[Work to be completed]: In the records below, the line with "The height and width of the screenshot is (819, 1456)." and every line after it must be written out exactly; no pictures belong in the result.

[Provided records]:
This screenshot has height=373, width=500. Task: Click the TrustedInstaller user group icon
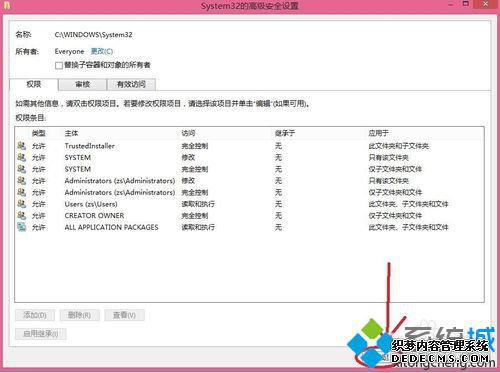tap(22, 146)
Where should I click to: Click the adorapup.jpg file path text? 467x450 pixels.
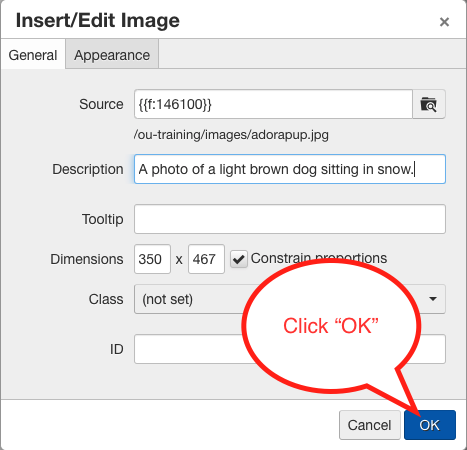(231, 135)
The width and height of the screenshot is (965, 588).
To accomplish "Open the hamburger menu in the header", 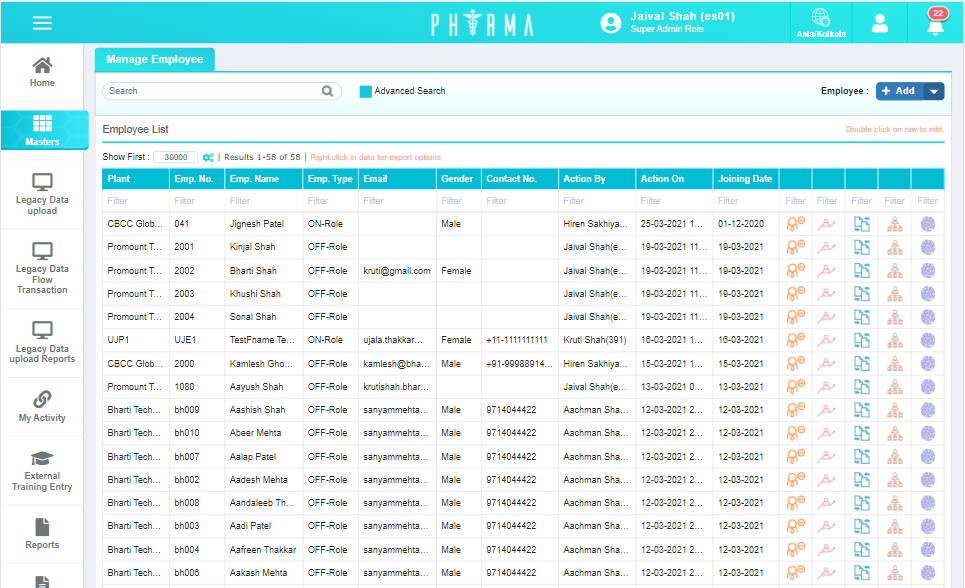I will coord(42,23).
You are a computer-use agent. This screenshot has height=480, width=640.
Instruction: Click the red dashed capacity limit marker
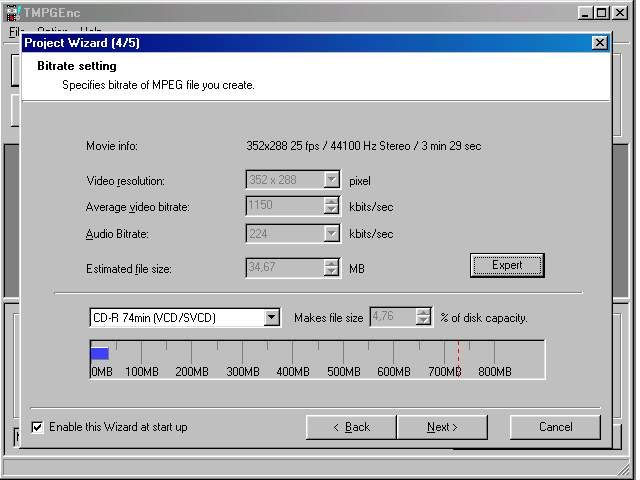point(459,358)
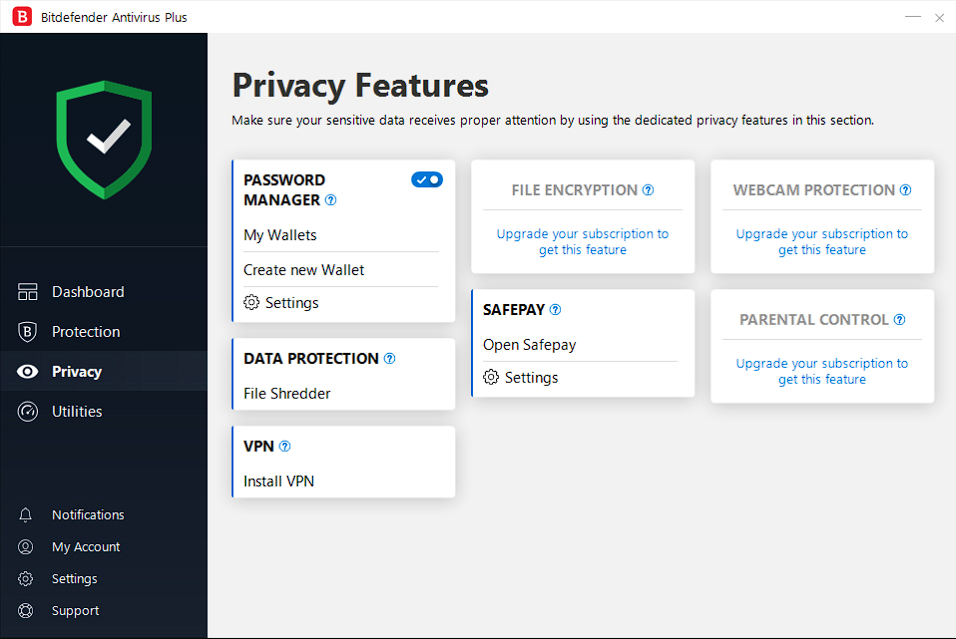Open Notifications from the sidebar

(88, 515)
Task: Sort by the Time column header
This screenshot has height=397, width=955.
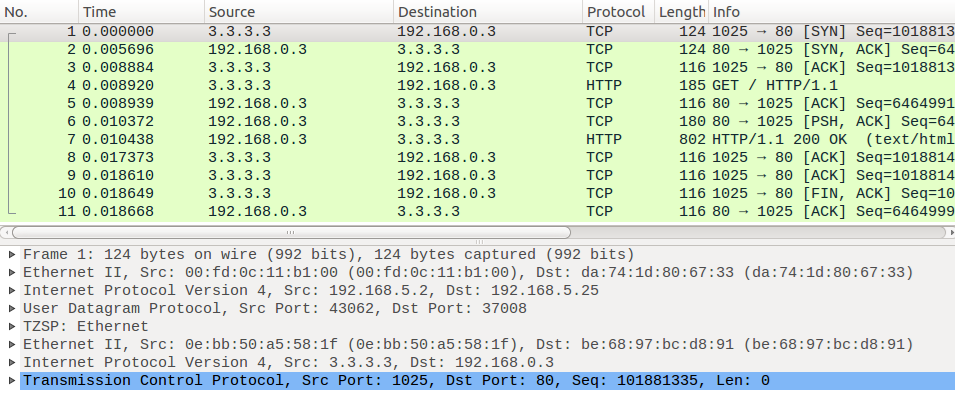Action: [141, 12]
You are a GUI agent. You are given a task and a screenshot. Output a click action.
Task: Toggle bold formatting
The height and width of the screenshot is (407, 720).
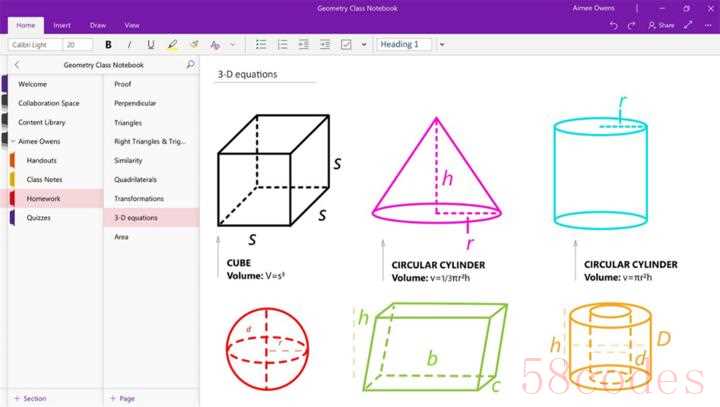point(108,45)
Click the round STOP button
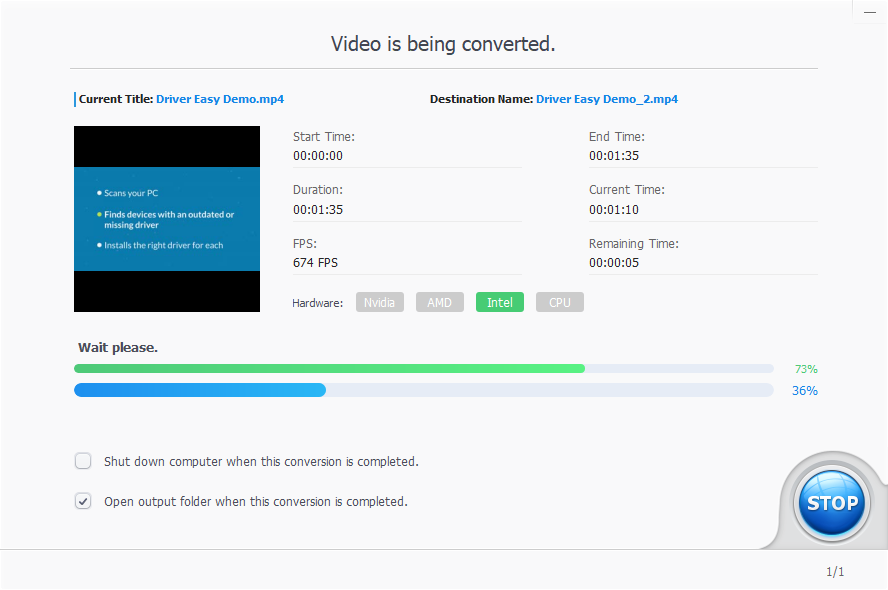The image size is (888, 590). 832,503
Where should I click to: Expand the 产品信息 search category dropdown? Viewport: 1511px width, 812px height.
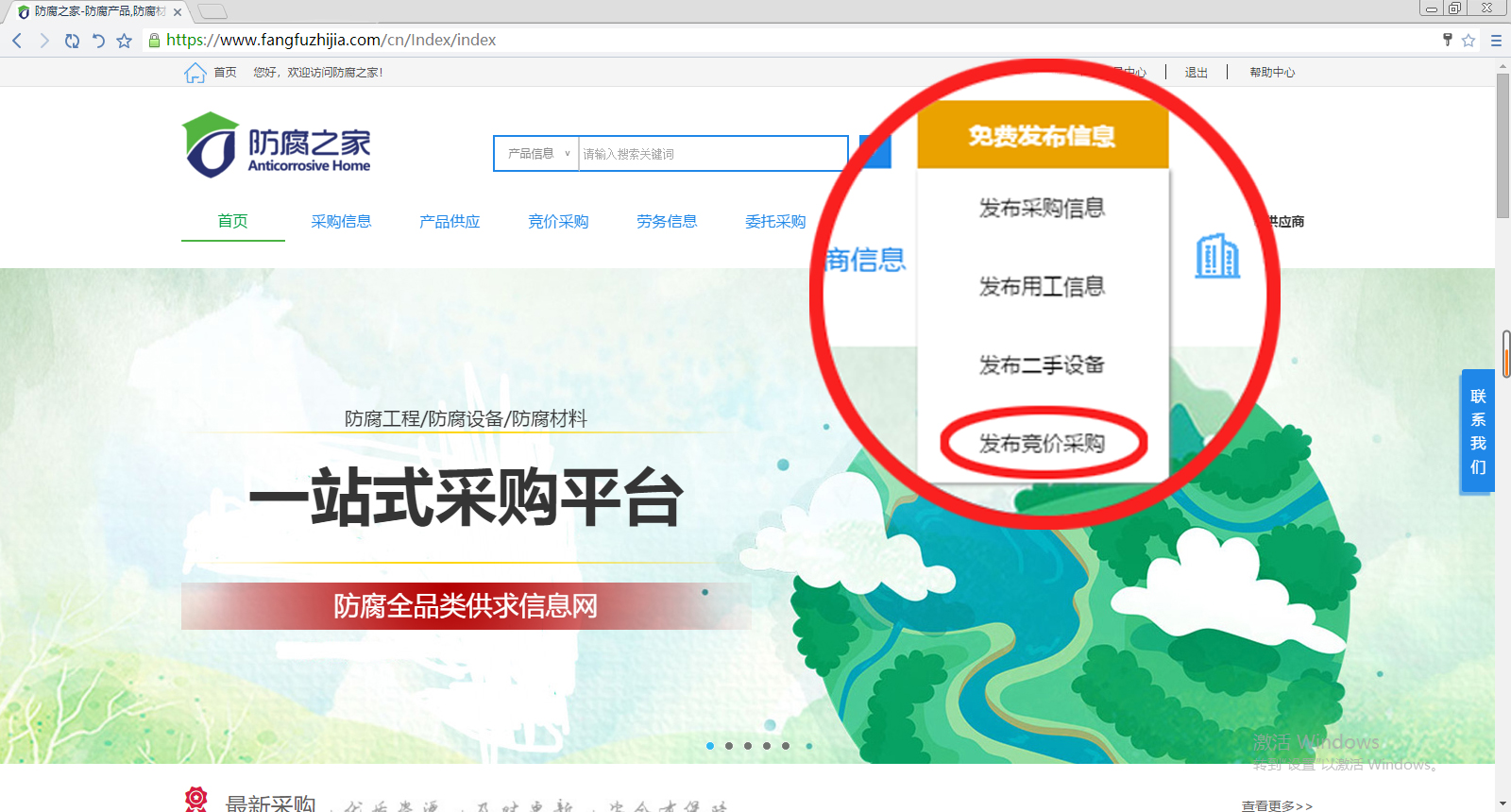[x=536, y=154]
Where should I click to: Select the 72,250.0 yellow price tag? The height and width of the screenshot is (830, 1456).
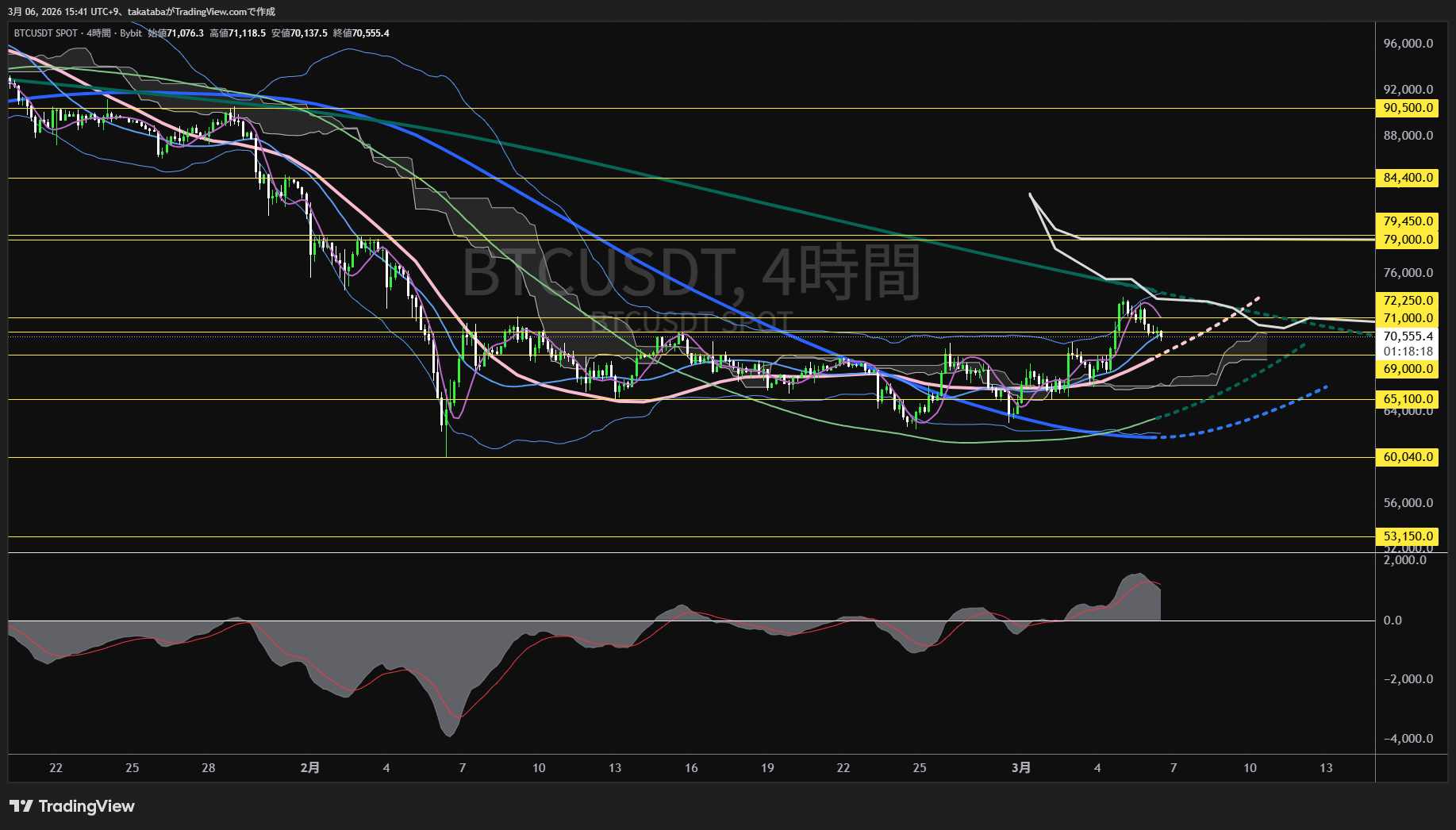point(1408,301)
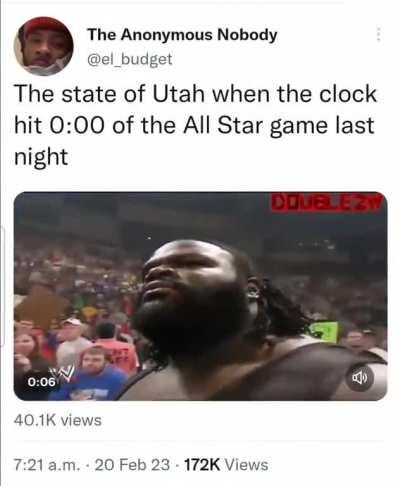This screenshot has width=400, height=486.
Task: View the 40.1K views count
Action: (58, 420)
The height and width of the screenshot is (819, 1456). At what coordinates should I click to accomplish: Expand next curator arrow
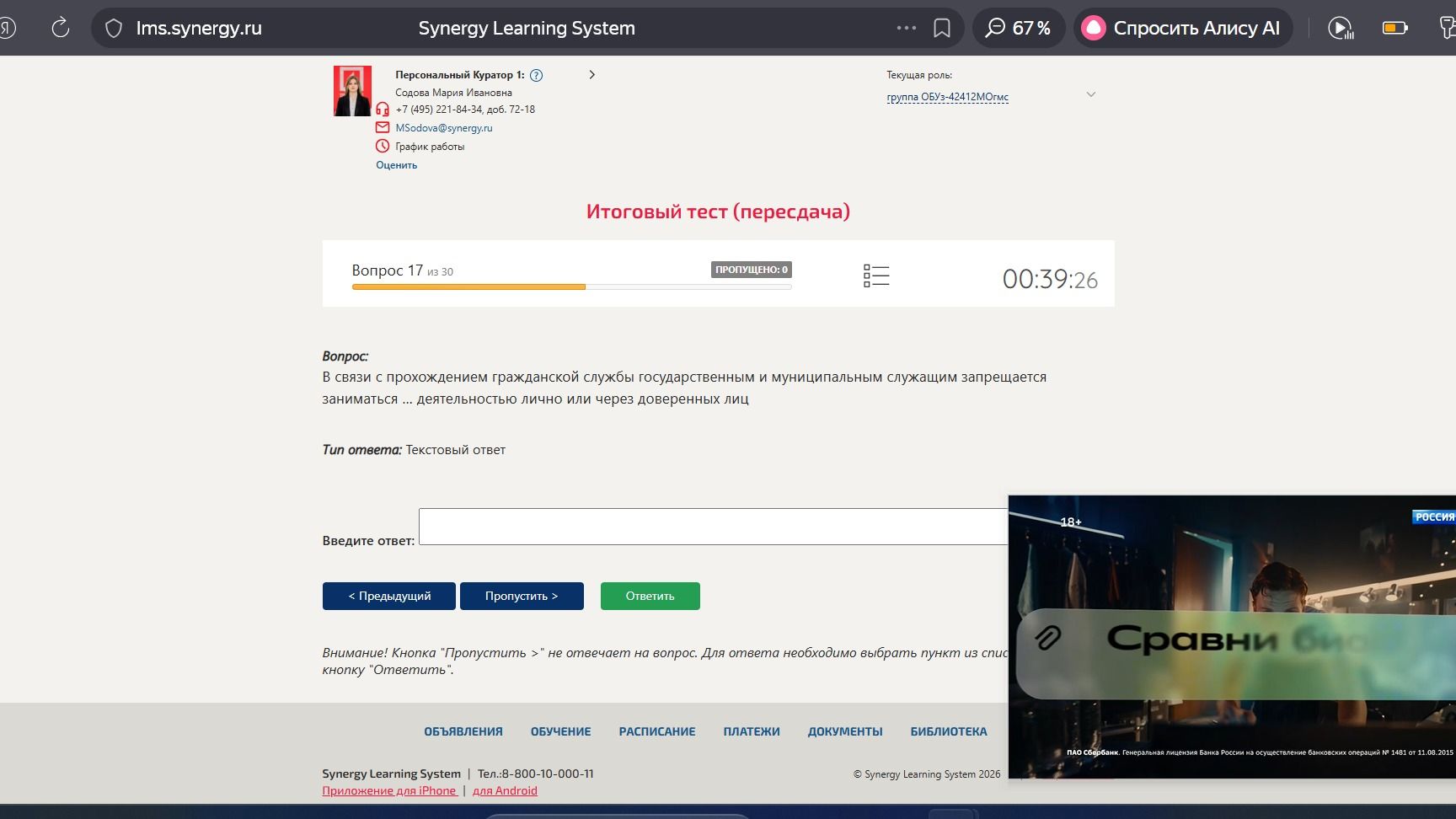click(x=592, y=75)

[Expected answer]:
The height and width of the screenshot is (819, 1456). At what coordinates should I click to accomplish: Expand next curator arrow
click(x=592, y=75)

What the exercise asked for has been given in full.